- Ecole : de nouvelles sanctions contre les enfants et sans les familles

Publié le 27 Juin 2011

Le ministère commence à signer des conventions, qui pourront être déclinées localement par chaque collège avec des organismes, comme la Licra. Un élève sanctionné pour propos racistes pourrait ainsi se voir envoyer dans une délégation locale, se faire une idée concrète de ce que le racisme implique.

F. Desouches

 

Voilà en première analyse ce qui émane de ce décret signé ce jour. Voulu par Nicolas Sarkozy, soufflé par son ami Alain Bauer, président de l'Observatoire national de la délinquance et ancien grand maître su grand orient de France, ce texte avait été rejeté par le Conseil supérieur de l'éducation (CSE), qui représente enseignants, lycéens, parents, étudiants et collectivités territoriales.

 

L'absence de la famille sur ces questions de discipline et l'endoctrinement de l'idéologiquement correct sont les points clés de ce décret.
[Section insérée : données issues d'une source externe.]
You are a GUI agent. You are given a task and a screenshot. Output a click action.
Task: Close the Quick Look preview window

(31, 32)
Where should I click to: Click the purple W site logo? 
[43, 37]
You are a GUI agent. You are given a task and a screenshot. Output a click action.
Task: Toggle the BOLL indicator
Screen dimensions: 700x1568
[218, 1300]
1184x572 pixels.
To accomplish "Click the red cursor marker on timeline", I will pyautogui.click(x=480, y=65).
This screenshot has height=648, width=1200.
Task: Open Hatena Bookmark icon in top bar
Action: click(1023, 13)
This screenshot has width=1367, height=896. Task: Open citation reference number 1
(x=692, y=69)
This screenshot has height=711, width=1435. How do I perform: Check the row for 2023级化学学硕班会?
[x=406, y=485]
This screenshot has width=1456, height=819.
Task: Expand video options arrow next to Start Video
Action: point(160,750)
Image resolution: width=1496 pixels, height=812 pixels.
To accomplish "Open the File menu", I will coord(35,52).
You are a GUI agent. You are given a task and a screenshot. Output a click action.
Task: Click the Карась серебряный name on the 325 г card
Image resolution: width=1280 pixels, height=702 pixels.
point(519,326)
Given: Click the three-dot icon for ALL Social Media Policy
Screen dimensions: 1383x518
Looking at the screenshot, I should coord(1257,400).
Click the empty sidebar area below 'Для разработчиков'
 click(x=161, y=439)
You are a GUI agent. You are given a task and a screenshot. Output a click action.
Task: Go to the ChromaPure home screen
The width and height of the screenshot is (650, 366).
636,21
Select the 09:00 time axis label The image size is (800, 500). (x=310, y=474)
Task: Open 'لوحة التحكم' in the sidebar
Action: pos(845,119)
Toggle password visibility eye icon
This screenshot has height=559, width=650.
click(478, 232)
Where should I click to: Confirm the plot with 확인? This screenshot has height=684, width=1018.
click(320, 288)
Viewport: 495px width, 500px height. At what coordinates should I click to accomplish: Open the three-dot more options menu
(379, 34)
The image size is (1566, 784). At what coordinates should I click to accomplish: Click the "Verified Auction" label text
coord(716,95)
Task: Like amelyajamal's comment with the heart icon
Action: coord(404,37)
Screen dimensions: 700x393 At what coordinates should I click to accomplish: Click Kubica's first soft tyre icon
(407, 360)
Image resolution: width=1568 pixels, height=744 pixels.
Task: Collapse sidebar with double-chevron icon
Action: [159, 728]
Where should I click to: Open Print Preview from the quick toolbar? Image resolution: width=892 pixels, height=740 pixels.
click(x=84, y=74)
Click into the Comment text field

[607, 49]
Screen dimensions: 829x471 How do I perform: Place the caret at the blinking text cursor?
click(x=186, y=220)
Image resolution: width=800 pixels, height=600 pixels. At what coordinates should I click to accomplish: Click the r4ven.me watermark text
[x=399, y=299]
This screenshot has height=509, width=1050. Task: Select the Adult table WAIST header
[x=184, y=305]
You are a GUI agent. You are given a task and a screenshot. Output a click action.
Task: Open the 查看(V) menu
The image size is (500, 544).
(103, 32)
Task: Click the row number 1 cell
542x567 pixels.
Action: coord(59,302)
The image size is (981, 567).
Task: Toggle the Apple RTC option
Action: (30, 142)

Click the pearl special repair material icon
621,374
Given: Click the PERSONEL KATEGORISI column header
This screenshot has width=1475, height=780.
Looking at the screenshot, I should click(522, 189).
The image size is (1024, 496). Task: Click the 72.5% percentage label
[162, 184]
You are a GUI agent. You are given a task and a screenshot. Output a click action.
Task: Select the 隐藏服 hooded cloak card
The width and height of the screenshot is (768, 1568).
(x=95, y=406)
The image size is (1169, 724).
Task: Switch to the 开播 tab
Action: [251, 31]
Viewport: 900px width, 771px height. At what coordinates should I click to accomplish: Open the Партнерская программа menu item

Vers une jeunesse d'Etat, encore plus seul éducateur et seul décideur du bien des enfants?

 

"Parmi les sanctions proposées à l'équipe éducative, celle qui fait le plus parler d'elle est la «tâche de d'intérêt commun» (TIC), dont le but affiché est de «responsabiliser les élèves sur les conséquences de leurs actes». Concrètement, cela consiste pour l'élève puni à «participer, en dehors des heures d'enseignement, à des activités de solidarité, culturelles ou de formation à des fins éducatives», selon le décret. «Ces activités peuvent être réalisées au sein de l'établissement ou au sein d'une association, d'une collectivité territoriale, d'un groupement rassemblant des personnes publiques ou d'une administration de l'Etat».

Selon Le Parisien, le ministère commence à signer des conventions qui pourront être déclinées localement pour chaque collège, avec des organismes comme la Ligue internationale contre le racisme et l'antisémitisme (Licra). La durée totale consacrée à cette TIC ne peut excéder 20 heures".